Your instructions: Copy out the data verbatim, beginning at the line that contains "You are a GUI" and continuing through the line that contains "click(x=553, y=15)", both included. Leave the pictures out.

Stored rows:
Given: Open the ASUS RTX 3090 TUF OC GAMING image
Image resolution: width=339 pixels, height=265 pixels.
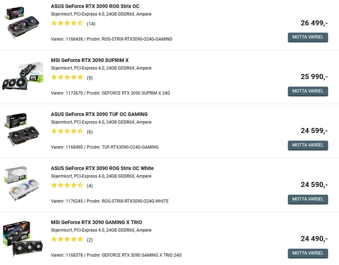Looking at the screenshot, I should tap(22, 131).
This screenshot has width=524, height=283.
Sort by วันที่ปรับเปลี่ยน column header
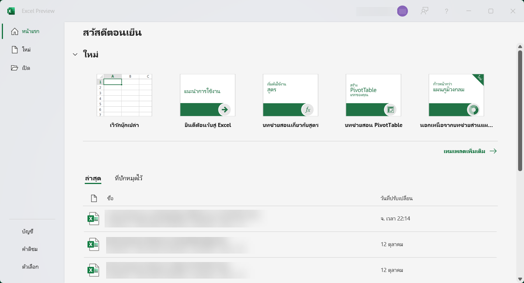[397, 198]
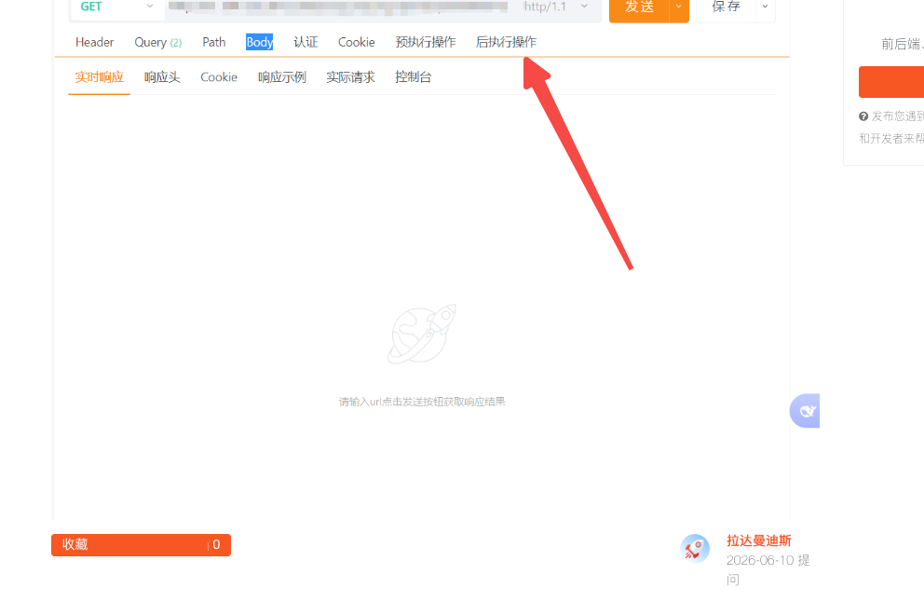
Task: View the 响应头 response tab
Action: point(162,77)

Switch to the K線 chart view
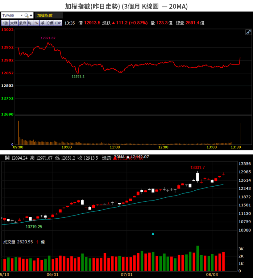click(5, 23)
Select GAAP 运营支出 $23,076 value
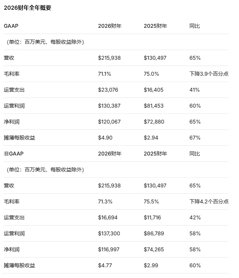 coord(108,90)
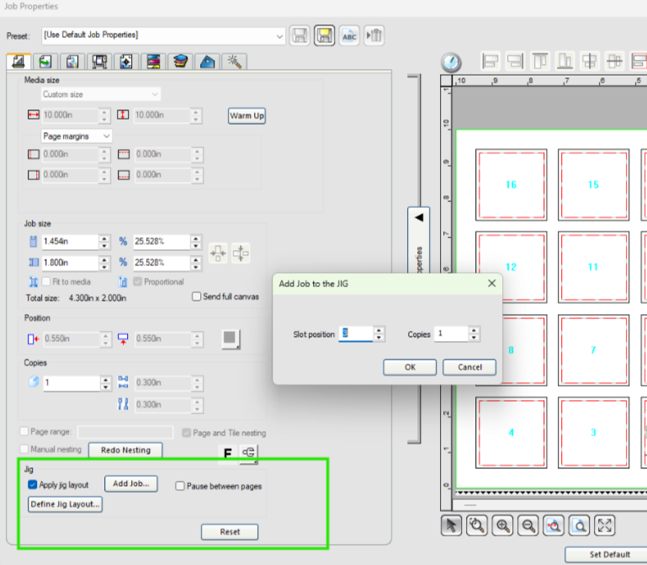This screenshot has width=647, height=565.
Task: Expand the Page margins dropdown
Action: (77, 136)
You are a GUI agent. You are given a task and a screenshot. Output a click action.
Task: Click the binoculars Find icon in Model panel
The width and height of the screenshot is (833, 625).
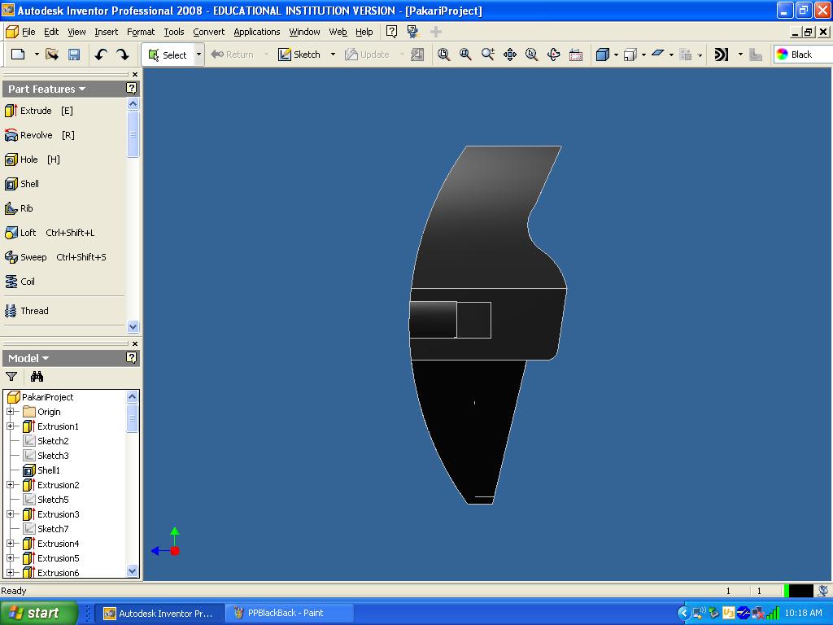(37, 377)
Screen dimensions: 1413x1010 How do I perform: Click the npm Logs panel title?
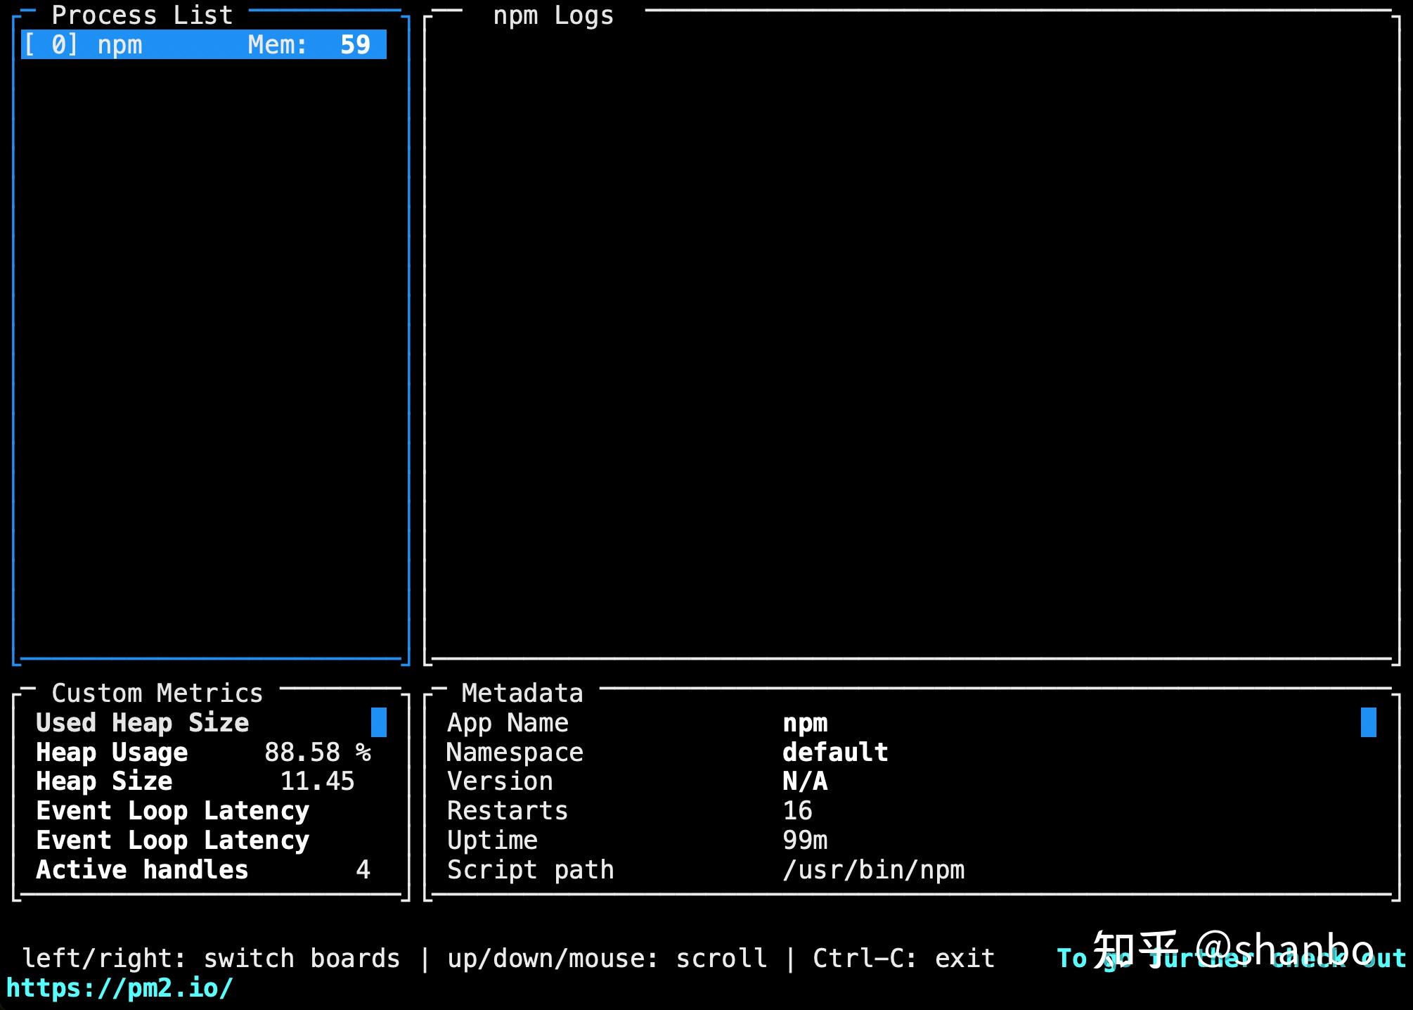click(x=553, y=15)
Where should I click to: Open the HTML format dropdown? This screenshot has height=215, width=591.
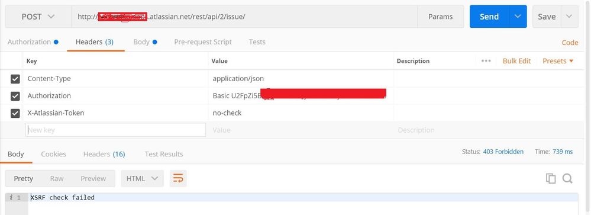(x=142, y=178)

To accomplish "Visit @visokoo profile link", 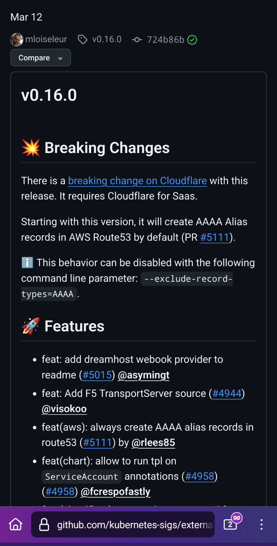I will click(64, 409).
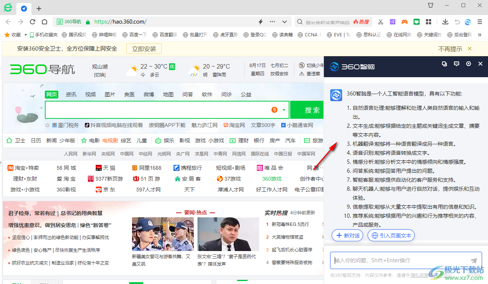Open the browser hamburger main menu
Screen dimensions: 488x284
[x=480, y=22]
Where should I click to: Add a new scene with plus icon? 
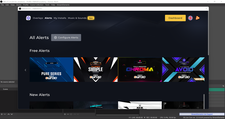coord(2,114)
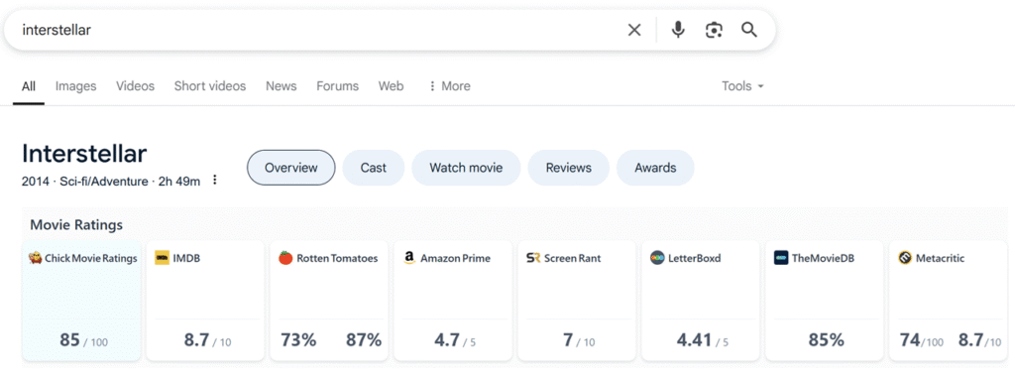
Task: Click the Screen Rant logo icon
Action: 533,258
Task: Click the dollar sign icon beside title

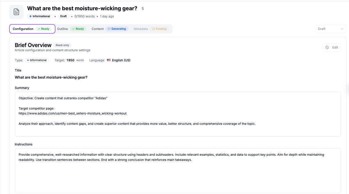Action: [143, 8]
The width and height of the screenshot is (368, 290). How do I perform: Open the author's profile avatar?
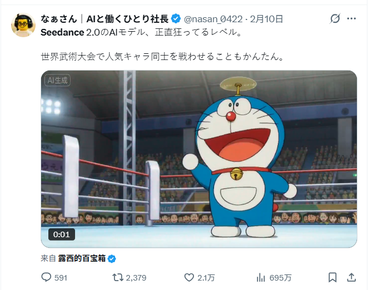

Output:
You are a GUI agent. You are given a task and a screenshot. Output a click action.
Task: Click the binoculars Find icon in Model panel
The width and height of the screenshot is (833, 625).
(37, 377)
Screen dimensions: 1413x1010 How do I perform: Click the npm Logs panel title?
click(x=553, y=15)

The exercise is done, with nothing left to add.